Passage provided:
**********

Personal information
- Nationality: United Kingdom
- Born: 9 February 1973 (age 53) Orsett, Essex, England
- Other interests: Rugby, Scuba Diving, Resilience Speaker
- Website: www.dannycrates.co.uk

Sport
- Country: Great Britain
- Sport: Athletics
- Disability class: T46
- Events: 400 metres, 800 metres
- Coached by: Ayo Falola
- Retired: 25 July 2009

Medal record
Representing United Kingdom
Men's athletics
Paralympic Games
| Gold medal – first place | 2004 Athens | 800 metres |
| Bronze medal – third place | 2000 Sydney | 400 metres |
IPC World Championships
| Gold medal – first place | 2006 | 800 metres |
| Silver medal – second place | 1998 | 4x400 metres |
IPC European Championships
| Gold medal – first place | 2001 | 400 metres |
| Gold medal – first place | 2003 | 800 metres |
| Gold medal – first place | 2005 | 800 metres |
World Indoor Championships
| Gold medal – first place | 2003 | 800 metres |
Paralympic World Cup
| Gold medal – first place | 2006 | 800 metres |
| Gold medal – first place | 2007 | 800 metres |
| Silver medal – second place | 2005 | 800 metres |

= Danny Crates =

British Paralympic athlete

Daniel Brian Crates (born 9 February 1973) is a British former athlete, who specialised in 800m. He is a former Paralympic world record holder in this event, and won gold medals in a number of international competitions, including the Paralympic Games, European Championships and World Championships. He also plays competitive rugby and is a qualified diving instructor.

**********

Data to examine:
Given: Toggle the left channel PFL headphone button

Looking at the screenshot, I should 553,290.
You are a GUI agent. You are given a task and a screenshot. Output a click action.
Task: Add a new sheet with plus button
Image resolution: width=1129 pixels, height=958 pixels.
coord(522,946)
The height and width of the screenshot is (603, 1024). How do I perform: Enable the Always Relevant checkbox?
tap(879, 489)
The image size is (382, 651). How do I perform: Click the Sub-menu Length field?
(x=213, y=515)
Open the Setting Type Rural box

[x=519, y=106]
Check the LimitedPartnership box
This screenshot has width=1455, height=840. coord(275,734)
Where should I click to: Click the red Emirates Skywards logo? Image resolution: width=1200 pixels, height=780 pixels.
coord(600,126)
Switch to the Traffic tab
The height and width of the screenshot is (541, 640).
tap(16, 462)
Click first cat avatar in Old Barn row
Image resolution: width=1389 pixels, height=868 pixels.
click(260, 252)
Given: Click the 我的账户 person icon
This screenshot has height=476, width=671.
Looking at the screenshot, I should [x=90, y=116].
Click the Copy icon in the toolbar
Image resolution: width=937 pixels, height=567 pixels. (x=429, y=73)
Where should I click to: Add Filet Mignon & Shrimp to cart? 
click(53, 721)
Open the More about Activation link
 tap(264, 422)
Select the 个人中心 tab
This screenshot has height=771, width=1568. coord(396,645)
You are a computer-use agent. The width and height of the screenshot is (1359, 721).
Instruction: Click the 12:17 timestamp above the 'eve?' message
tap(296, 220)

**********

Exercise tasks:
1. Please repeat the part of the Danny Crates text starting at "British Paralympic athlete" and ending at "qualified diving instructor.".
2. Summarize the Danny Crates text in two sentences.
3. Write the next part of the Danny Crates text, picking up after its final sentence.

Answers to the tasks:
1.
British Paralympic athlete

Daniel Brian Crates (born 9 February 1973) is a British former athlete, who specialised in 800m. He is a former Paralympic world record holder in this event, and won gold medals in a number of international competitions, including the Paralympic Games, European Championships and World Championships. He also plays competitive rugby and is a qualified diving instructor.

2. Daniel Brian Crates, born 9 February 1973, is a British former athlete who specialized in the 800m and once held the Paralympic world record in that event. He won gold medals at international competitions including the Paralympic Games, European Championships and World Championships, and he also plays competitive rugby and is a qualified diving instructor.

3.
Crates was born in Orsett, Essex. He took up athletics after losing his right arm in a car accident while in Australia in 1994. He competed in T46 (arm amputee) events and represented Britain at the 2000 Summer Paralympics in Sydney – winning the bronze medal in the 400m sprint, and at the 2004 Summer Paralympics in Athens where he won gold in the 800m.

After Sydney, Crates switched from the 400m to the 800m, in which he holds the world record with a time of 1:53.27 set in 2004 at the AAA Championships.

Crates also won gold in the 800m race at the European Championships in 2003, and again in 2005. He won gold in the same category at the World Indoor Championships in 2003. He had previously won gold running 400m at the European Championships in 2001. He won gold in the 800m race at the inaugural Paralympic World Cup in Manchester in 2004, but did not compete to retain his title in 2008.

He also plays competitive rugby within teams of non-amputee players.

Crates carried the Olympic torch in London in 2008 and was selected as flag bearer for the opening ceremony in the 2008 Summer Paralympics in Beijing.

Crates retired from athletics on 25 July 2009, after competing at the London Grand Prix at Crystal Palace. He came in third place in his last race and during his career Crates won 11 gold and 1 bronze medals.

He was part of the UK Channel 4 commentary team for the London 2012 Paralympics. His autobiography was published in 2012 and is called Danny Boy. Also on Channel 4 in 2017 he was part of the presenting team at the 2017 BDO World Darts Championship.

Since retiring from athletics, Danny Crates has become a motivational speaker and has made many TV appearances. He is a regular guest reporter on BBC's Food: Truth or Scare.

Crates took part in the 2015 series of Celebrity MasterChef.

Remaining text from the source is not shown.